City Landmark - Bahrisons Booksellers, Khan Market

City Landmark – Bahrisons Booksellers, Khan Market

City Landmark - Bahrisons Booksellers, Khan Market

Icon at 70.

[Text and photo by Mayank Austen Soofi]

He is 48. He joined the bookshop when he was 21. Today, Bahrisons Booksellers turns 70. And Mithilesh Singh (see photo) is its longest serving and most senior staffer.

Founded by partition refugee Balraj Bahri Malhotra (d. 2016, see photo), the store has a branch in Gurugram, as well as in a few other places. This one in Khan Market is the flagship entity. It is also among the very few original landmarks still standing in the country’s premium shopping destination.

As with the rest of the market, the shop is often chock-a-block with the capital’s lawdeedaw movers and shakers. The awe and intimidation they emit is counterpoised by the ghar-jaisi homey cordiality of the owners: Anuj, the founder’s son, and Rajni, his wife. Then there is Mithilesh. Like a friendly djinn lurking inconspicuously beside the browser’s shoulder, he is ever ready to steer them towards their favoured writers. “Mithilesh is a genius,” author William Dalrymple once told this reporter, explaining “he knows about any book I ask for and find it in seconds even if it involves shinning up some rickety stepladder.“

Arriving from Bhagalpur in Bihar, Mithilesh started in Delhi in 1993 as a publishing firm’s “delivery boy.” Three years later, on his first day as a “helper” at Bahrisons, he was given a pencil to mark the back of each book that would arrive into the shop. From then onwards, “I plunged into work, poring over publishers’ catalogues, listening to customers talking among themselves to understand what they wanted.” At night he would practice his English pronunciation.

Mithilesh’s colleagues are as endearing in their distinct individualities. The calm Rajesh Kumar Dhamija manages the magazine counter. Babita Kumari (see photo) manages the classics shelves and cookery section on the mezzanine floor. The geeky-seeming Shafiq Ahmed has an unusually sharp memory for which-book-is-where. The super-serene Manjur Alam promptly sorts out customers’ queries.
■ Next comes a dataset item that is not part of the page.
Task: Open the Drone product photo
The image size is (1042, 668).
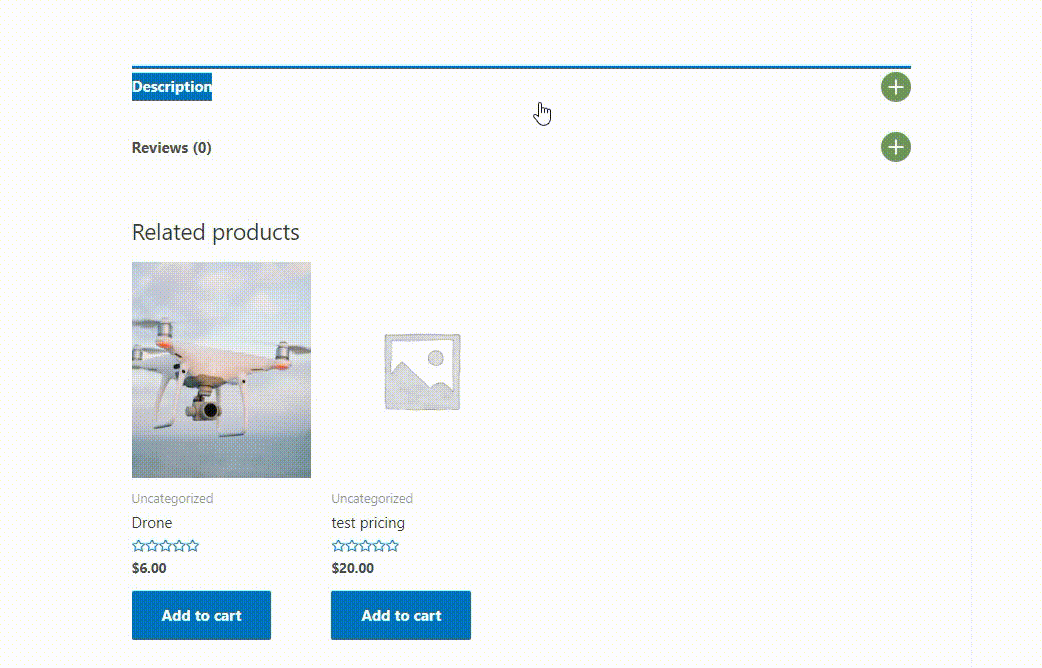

Deepak Soni is quiet and helpful. Sheetal sits by the poetry shelf, processing new stocks. Dilbar Singh is the go-to gentleman for dispatches and gift-wrapping. Abu Yusuf, aka Mamun, is your guide for coffee table glossies. Pankaj Kumar Mayur and Pan Singh Bisht are equally amiable. Doorman Reet Bahadur Simkhada is of course the first face you encounter on entering. (The mild mannered Devender Bisht is missed— trained to become “another Mithilesh,” he administers the Gurugram outlet in Galleria Market.)

Now, a lady asks “Mithilesh ji” for a Siddhartha Mukherjee title. He politely escorts her to the other side of the shelf, handing her the paperback (she finds the print too tiny, he looks crestfallen!). Next moment, “Mr M Singh” is seen shepherding another customer towards Ocean Vuong’s On Earth We’re Briefly Gorgeous.